Bonne nouvelle Les personnes détenues sont sorties de garde à vue

Toutes les personnes qui avaient été placées en garde à vue dans les locaux de la section antiterroriste de la police du département d’Urfa (sud-est de la Turquie), à la suite d’affrontements entre les forces de sécurité et le groupe armé du PKK (Parti des travailleurs du Kurdistan) le 18 mai, ont été relâchées ou placées en détention provisoire.

Il semble que les 13 personnes placées en détention provisoire ne risquent pas d’être torturées ou soumises à d’autres formes de mauvais traitements.

AUCUNE ACTION COMPLÉMENTAIRE N’EST REQUISE. UN GRAND MERCI À TOUTES LES PERSONNES QUI ONT ENVOYÉ DES APPELS.
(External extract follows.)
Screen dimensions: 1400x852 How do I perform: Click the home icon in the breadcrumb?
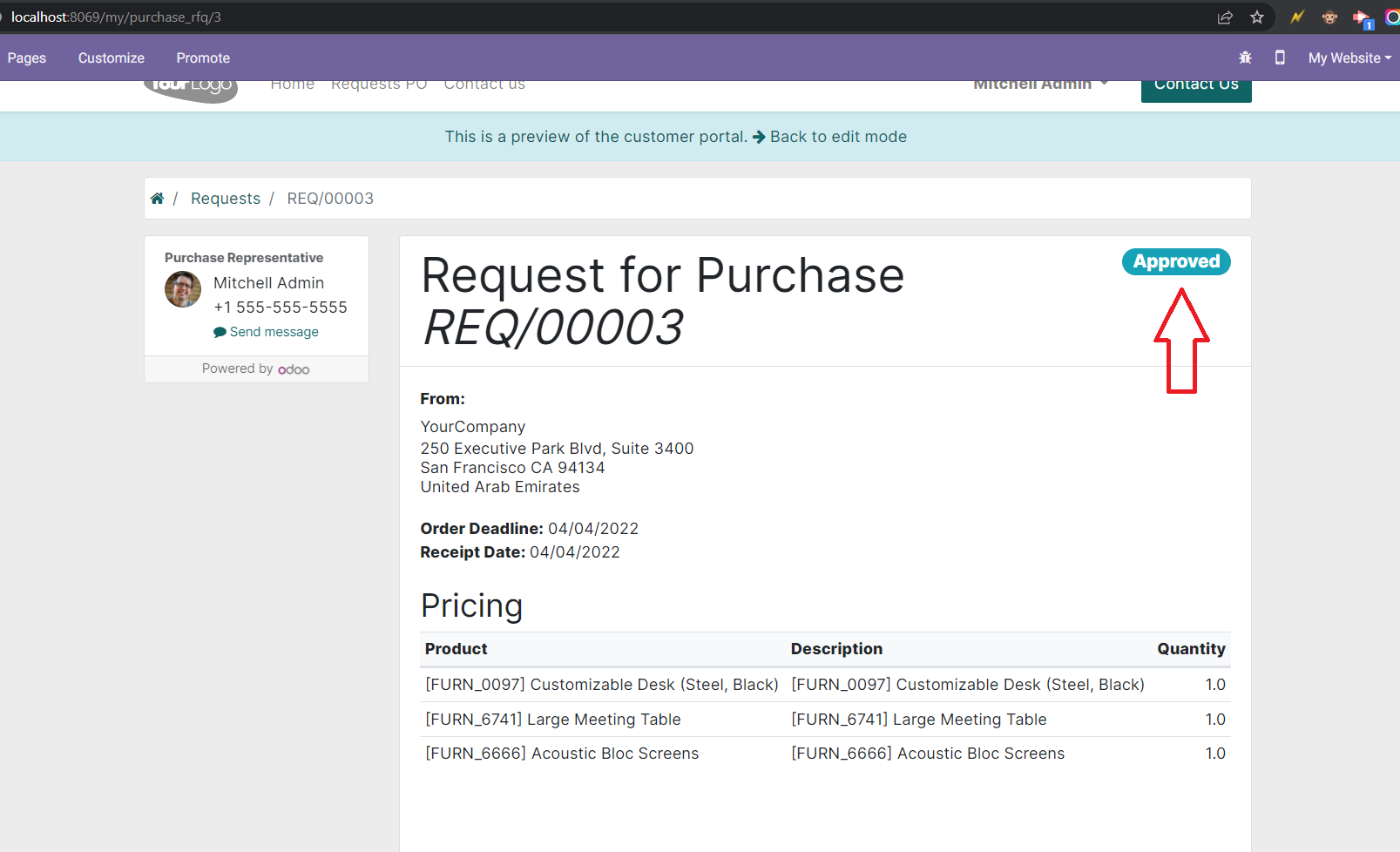(157, 199)
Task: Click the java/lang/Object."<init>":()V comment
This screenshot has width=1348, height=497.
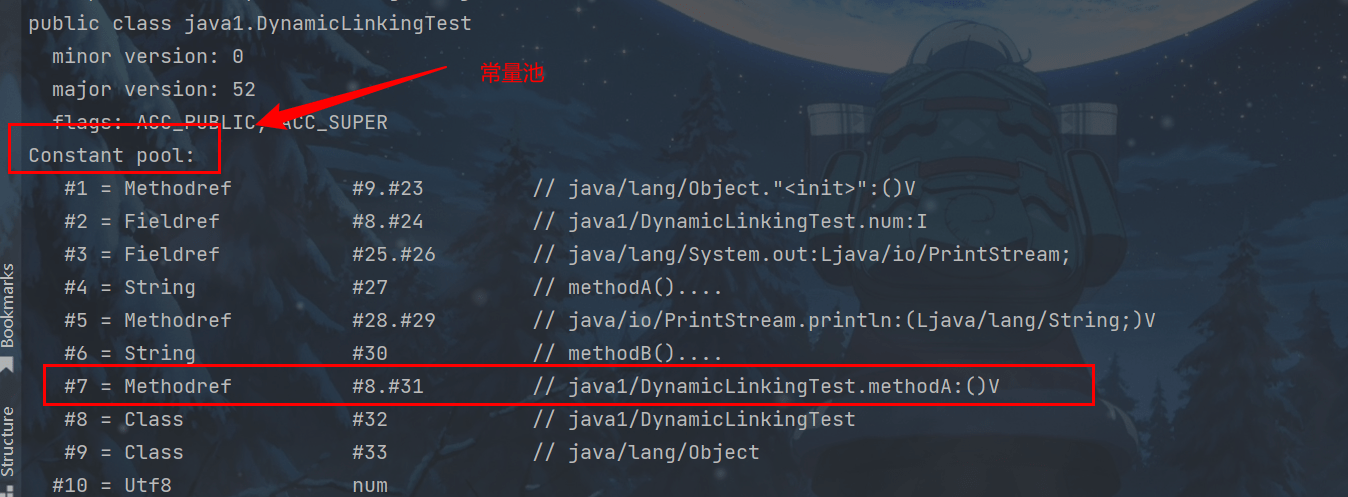Action: [741, 188]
Au moins 47 personnes, dont des hommes, des femmes et trois enfants, avaient été arrêtées au cours de descentes de police à la suite d’affrontements entre les forces de sécurité et le groupe armé du PKK (Parti des travailleurs du Kurdistan) dans le département d’Urfa (sud-est de la Turquie). Au 24 mai, 22 personnes, dont les trois enfants, avaient bénéficié d’une libération, sous caution pour les adultes. Selon le témoignage de leurs avocats et les photographies qu’Amnesty International a pu consulter, certains des détenus adultes ont été soumis à des actes de torture ou à d’autres formes de mauvais traitements par des policiers au poste de commandement de la gendarmerie de Bozova Yaylak, dans le département d’Urfa. Certains d’entre eux n’ont pu être examinés par des médecins qu’en présence de policiers.
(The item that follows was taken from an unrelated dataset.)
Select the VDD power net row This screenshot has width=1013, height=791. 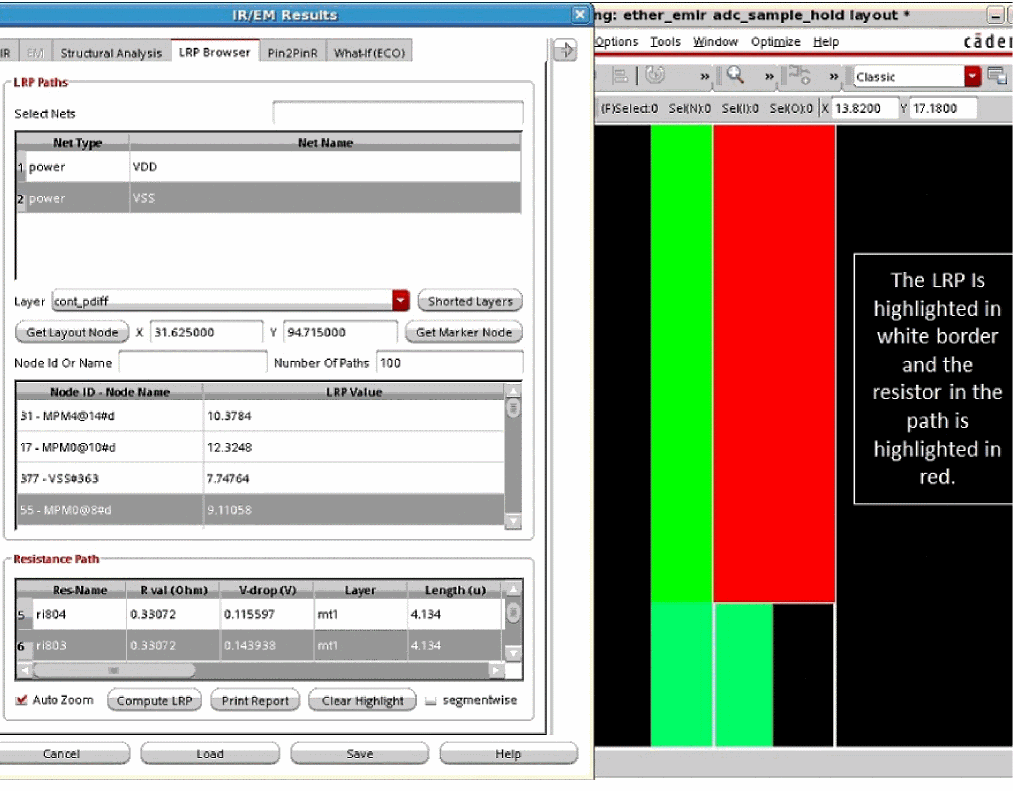270,167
Au 29 mai, plus aucune de ces personnes n’était en garde à vue. Treize des personnes détenues ont été placées en détention provisoire et les autres ont été libérées sous caution. Il ne semble pas que les personnes en détention provisoire risquent d’être torturées ou soumises à d’autres formes de mauvais traitements.

Le barreau d’Urfa a déposé une plainte au pénal auprès du procureur d’Urfa pour torture et autres mauvais traitements, sur la base d’entretiens approfondis avec certaines des personnes détenues.

Amnesty International va continuer à demander que des enquêtes indépendantes et impartiales soient menées sans délai sur ces allégations de torture et autres mauvais traitements.